In this video, we will see how Gen AI developers and data scientists can easily deploy and use NVidia’s RAG application on infrastructure from various cloud providers such as AWS, Azure, GCP and OCI.

The Nvidia team develops and maintains various examples for showcasing how developers can implement RAG for Generative AI in this Git repo.

These examples showcase how users can perform RAG efficiently. They are heavily optimized by the Nvidia team to run on high performance NVIDIA CUDA-X software stack and NVIDIA GPUs.

The Rafay team has collaborated with Nvidia to develop a reference template based on Rafay Environment Manager for our mutual customers.

With this template, developers and data scientists can deploy and experiment with the Linux based RAG application in a single click on the “Top-4” public clouds i.e. AWS, Azure, GCP and OCI.

Developer Experience

Let’s start by looking at the user experience for the developer or data scientist that wishes to try this out. Once the developer logs into Rafay, they are presented with a catalog of environments they can experience.

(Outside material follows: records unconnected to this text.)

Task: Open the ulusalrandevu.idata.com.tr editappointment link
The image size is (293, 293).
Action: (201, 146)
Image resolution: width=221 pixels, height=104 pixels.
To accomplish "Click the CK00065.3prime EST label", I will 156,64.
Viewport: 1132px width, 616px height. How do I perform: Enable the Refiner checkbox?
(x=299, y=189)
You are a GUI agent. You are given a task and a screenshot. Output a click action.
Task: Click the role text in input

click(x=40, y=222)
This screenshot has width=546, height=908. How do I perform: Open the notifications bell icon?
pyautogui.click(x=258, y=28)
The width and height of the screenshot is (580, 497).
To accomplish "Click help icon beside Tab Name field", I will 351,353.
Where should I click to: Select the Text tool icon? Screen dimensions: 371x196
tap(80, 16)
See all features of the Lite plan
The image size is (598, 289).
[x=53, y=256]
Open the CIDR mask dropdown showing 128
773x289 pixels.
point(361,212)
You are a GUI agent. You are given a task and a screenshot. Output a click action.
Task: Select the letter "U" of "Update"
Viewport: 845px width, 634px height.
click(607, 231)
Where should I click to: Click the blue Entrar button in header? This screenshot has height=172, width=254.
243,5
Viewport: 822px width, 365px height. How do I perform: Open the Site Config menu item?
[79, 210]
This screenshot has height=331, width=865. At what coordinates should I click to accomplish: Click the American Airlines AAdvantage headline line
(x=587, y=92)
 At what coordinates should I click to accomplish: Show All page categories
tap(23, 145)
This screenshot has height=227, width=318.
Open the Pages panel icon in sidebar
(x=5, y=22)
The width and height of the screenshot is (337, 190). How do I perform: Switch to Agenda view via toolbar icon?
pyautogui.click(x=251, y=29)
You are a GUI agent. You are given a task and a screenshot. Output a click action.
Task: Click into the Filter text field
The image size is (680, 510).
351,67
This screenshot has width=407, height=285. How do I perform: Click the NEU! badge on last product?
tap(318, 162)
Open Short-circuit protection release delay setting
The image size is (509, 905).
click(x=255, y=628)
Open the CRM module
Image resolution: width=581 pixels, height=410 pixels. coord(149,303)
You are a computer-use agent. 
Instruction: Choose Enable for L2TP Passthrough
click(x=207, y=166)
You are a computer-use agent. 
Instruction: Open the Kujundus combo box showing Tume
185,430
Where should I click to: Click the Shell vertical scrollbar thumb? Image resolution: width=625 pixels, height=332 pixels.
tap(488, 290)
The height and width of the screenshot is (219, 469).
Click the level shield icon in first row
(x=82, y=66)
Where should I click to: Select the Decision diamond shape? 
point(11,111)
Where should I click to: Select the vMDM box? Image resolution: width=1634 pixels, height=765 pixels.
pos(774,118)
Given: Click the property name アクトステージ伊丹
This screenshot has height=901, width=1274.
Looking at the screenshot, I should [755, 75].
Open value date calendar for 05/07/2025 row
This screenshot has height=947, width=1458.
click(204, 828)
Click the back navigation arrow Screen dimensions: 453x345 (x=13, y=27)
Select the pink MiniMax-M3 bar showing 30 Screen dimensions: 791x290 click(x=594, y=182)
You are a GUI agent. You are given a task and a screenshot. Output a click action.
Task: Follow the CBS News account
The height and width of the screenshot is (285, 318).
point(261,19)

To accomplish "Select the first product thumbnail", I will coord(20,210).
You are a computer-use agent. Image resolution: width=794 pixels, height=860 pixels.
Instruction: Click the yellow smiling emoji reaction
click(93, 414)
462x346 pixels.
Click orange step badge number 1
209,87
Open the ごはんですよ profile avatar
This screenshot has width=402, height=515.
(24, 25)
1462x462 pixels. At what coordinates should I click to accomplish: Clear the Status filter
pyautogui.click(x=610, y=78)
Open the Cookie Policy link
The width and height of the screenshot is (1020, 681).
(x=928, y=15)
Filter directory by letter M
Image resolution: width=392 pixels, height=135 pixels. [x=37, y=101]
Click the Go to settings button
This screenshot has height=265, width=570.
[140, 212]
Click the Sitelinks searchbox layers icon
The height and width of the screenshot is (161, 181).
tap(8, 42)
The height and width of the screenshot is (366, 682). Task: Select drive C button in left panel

Let us search for the Nvidia RAG application. The user is presented with four options for the user, with each option optimized for one of the top-4 public clouds. For now, let’s pick AWS and proceed.

Let’s review what and how the developer can customize this environment. Clicking on the readme provides a quick summary for the developer. In this example, the platform team has configured the template in a manner so that the developer has to provide some basic input and can override some defaults. For example, they may wish to test the application on a specific instance type that has a certain type of Nvidia GPU.

Clicking on the source code button takes the developer to the Git repository where they can optionally look at the Infrastructure as Code backing the environment template.

Let’s now provide some inputs and launch an environment on AWS. This can take a few minutes to complete. Behind the scenes, the user-provided overrides are applied on top of the template to provision the environment.

Let’s follow the provisioning process:

First, a Nvidia GPU based ec2 instance is provisioned

Next, the llama LLM is downloaded and staged on the ec2 instance. Note that this is very large, multi GB file and can take a few minutes to download

Next, the Nvidia RAG application artifacts are downloaded from the NGX repository. Docker Compose is then used to dynamically build the required container images. The RAG application is then deployed and made operational on the ec2 instance.

As you can see, the environment has been successfully created. Let’s now figure out how the developer can access the application. Conveniently, Rafay provides the user with the exact URLs for this in the newly created environment. Let’s copy the URL for the RAG application and access it using a web browser.

The web application presents a Gen AI chat interface and is powered by a LLAMA 2 based LLM that we selected when we configured the environment. Let’s test if the application works by asking it a simple question and it provides us a response.

Now, let’s perform RAG. Let’s provide the LLM with new data by uploading a proprietary PDF file. The RAG application processes the uploaded PDF, creates embeddings and stores these in a vector database. Now, let’s ask the Gen AI application a question based on the PDF and notice that it is able to answer it accurately.

In summary, in this video we saw how easy it was for a developer or data scientist to easily configure and provision the Nvidia RAG application and associated infrastructure using Rafay Environment Manager.